In the previous exercises and tutorials, you have learned how to wrangle data, fit simple linear regression models and identify outliers, create figures for temporal patterns, and develop and test hypotheses. Use these skills to analyze the `airquality` dataset (directly available in R, just type `datasets::airquality` into the console). The target variable of this dataset is the ozone concentration and your task is to tell a story about it. Look at the other variables in the dataset and become creative! Think of what patterns and relationships could be interesting to talk about. Your report must include the following elements:

-   A description of the `airquality` dataset (where is it from, what are the variables' units, etc.).
-   A specific question that you want to answer through analyzing the data. 
-   At least three statistical metrics from your dataset that aid you in answering your question (e.g., mean values, ranges, etc.).
-   At least three publishable figures or tables that show important relationships that aid you in answering your question (e.g., outliers, temporal patterns, scatterplots, etc.).
-   Make sure to interpret and discuss your results and hypotheses. Why were you right / why were you wrong?

> Important: The text alone should not exceed one A4 page (max. 400 words).
> Hint: Metrics, figures, tables, etc. without any written-out explanation what they show do not count.
<!-- > Hint: Knit your file and check the html-version. Is it a readable report? If not, make it prettier and more readable! -->
> Hint: To get more background information on the data, use the help functionalities in RStudio.
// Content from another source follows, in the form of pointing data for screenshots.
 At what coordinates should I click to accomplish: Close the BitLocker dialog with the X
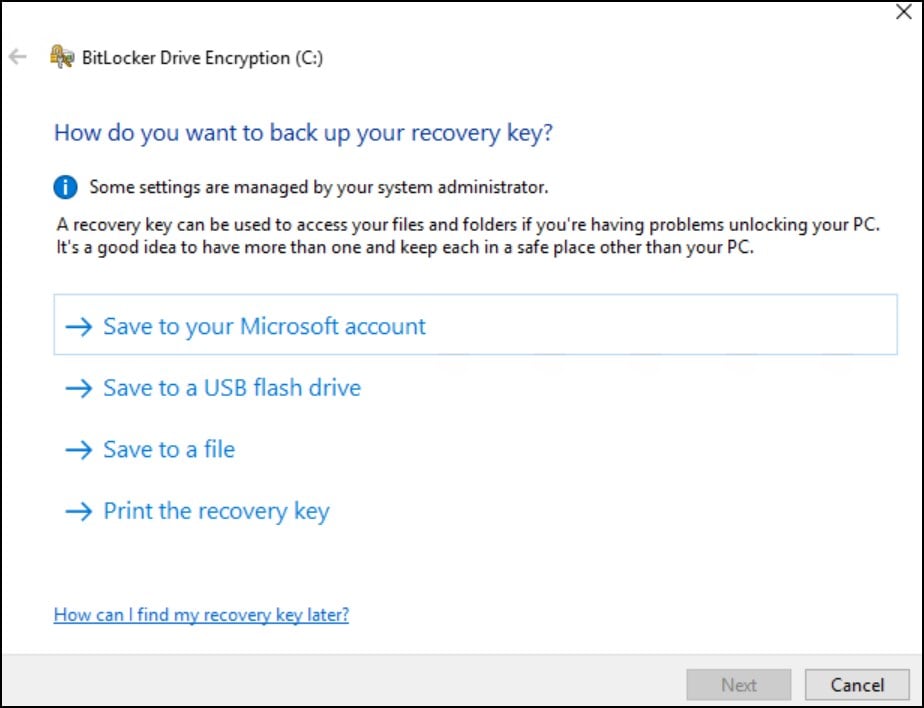904,12
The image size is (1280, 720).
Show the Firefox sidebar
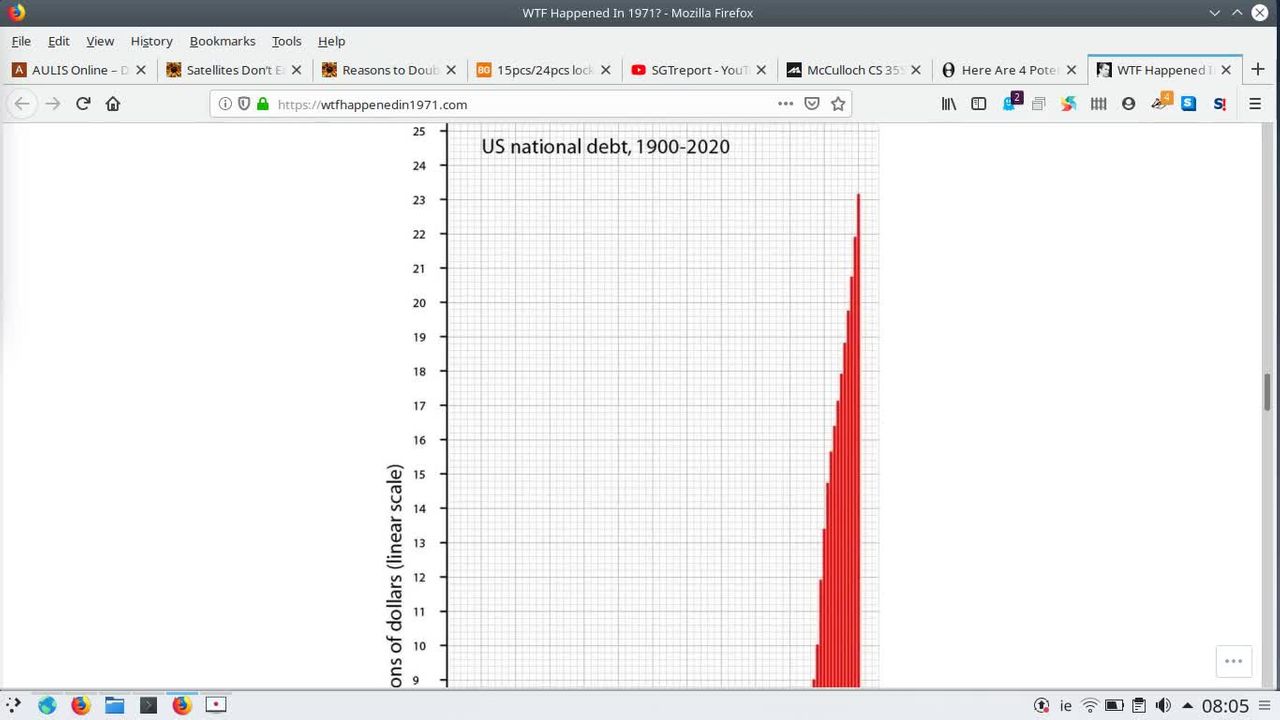coord(979,104)
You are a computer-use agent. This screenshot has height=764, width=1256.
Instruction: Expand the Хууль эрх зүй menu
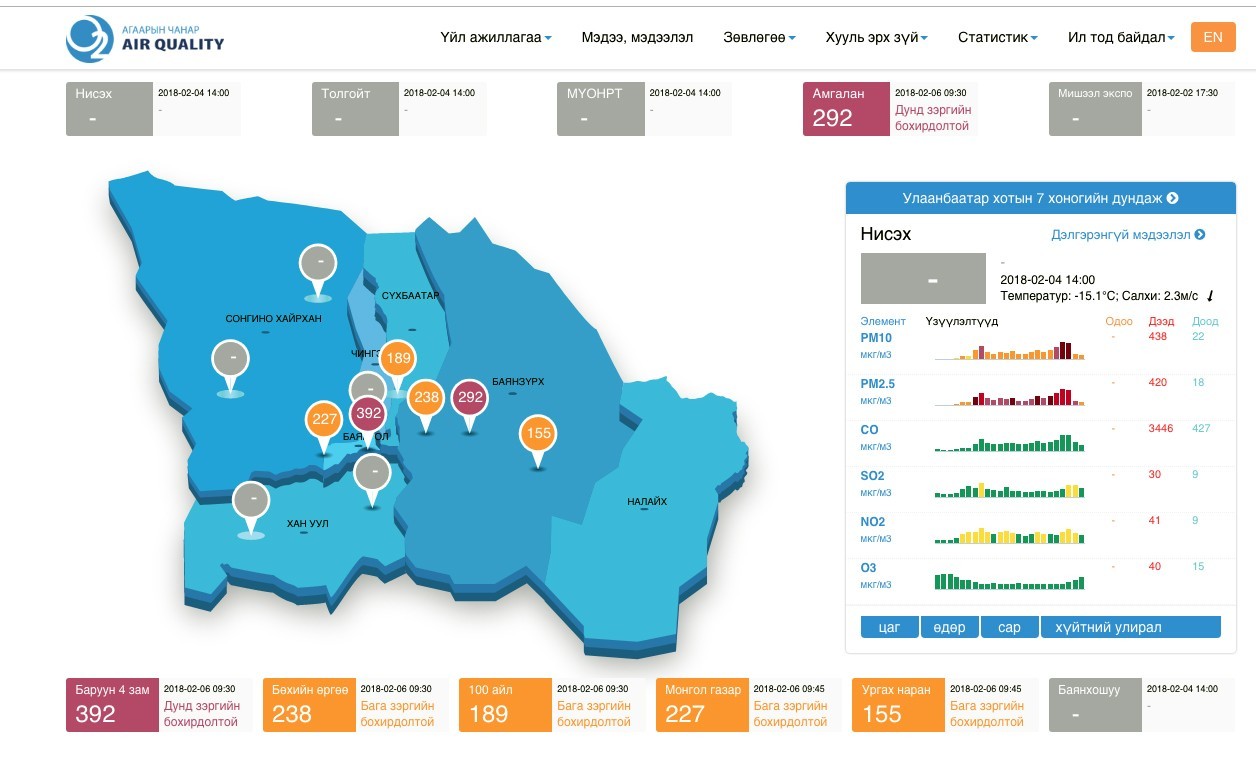click(x=876, y=38)
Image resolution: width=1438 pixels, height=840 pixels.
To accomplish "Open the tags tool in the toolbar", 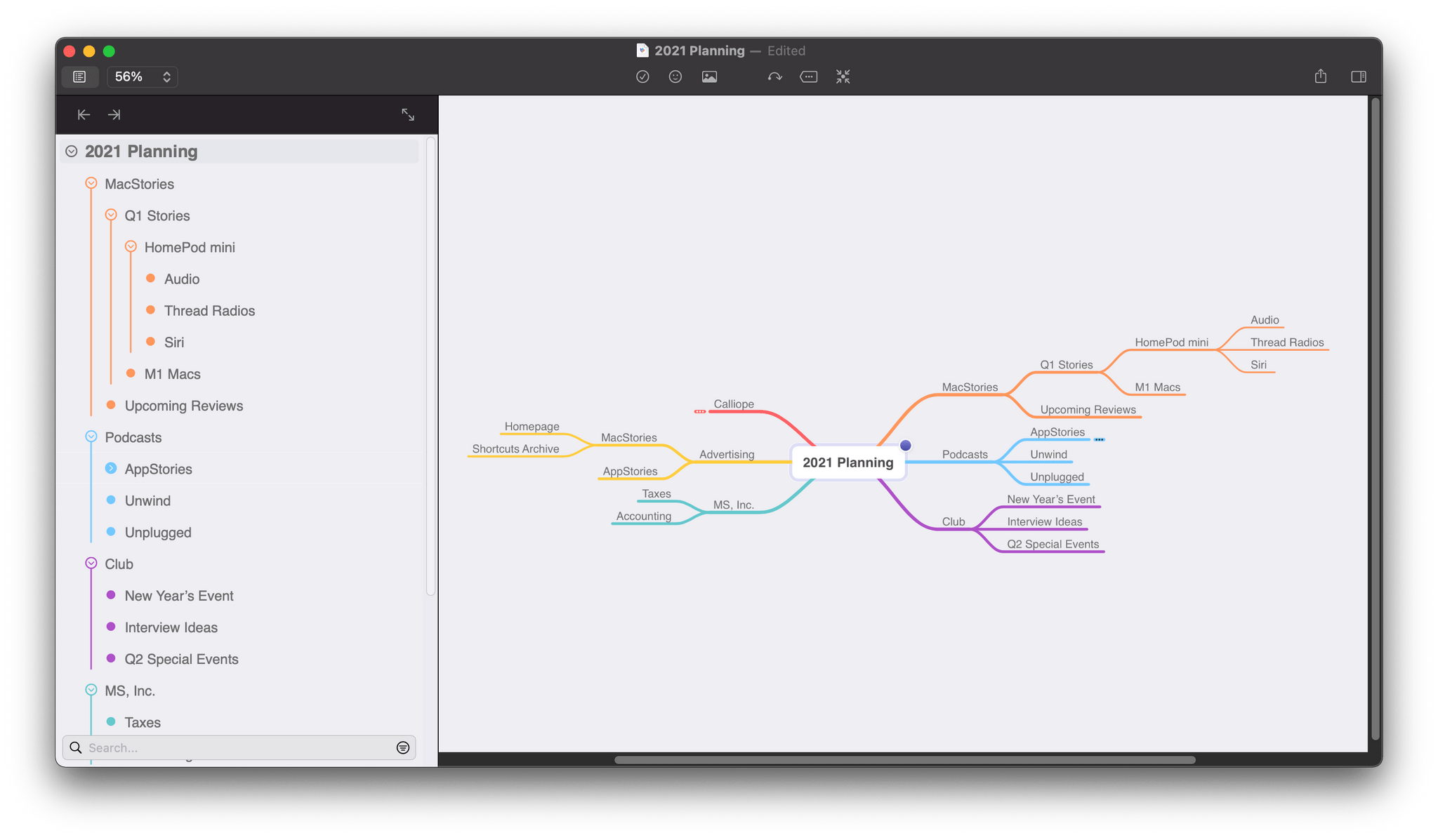I will (x=808, y=76).
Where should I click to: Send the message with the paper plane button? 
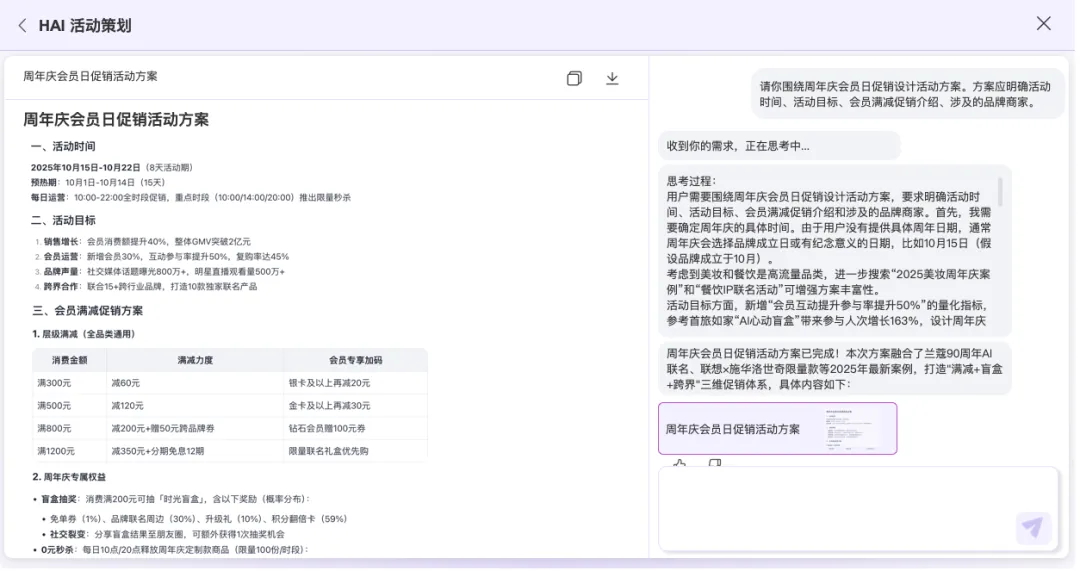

### Deliverables for the report {.unnumbered}

Following the same requirements as mentioned in \@ref(retidy), present your solutions in a file called `re_airquality.Rmd`, save it in your `vignettes` folder alongside the HTML version, and make sure that your code is reproducible (make sure your .rmd is knittable, that all data is available, that paths to that data work, etc.).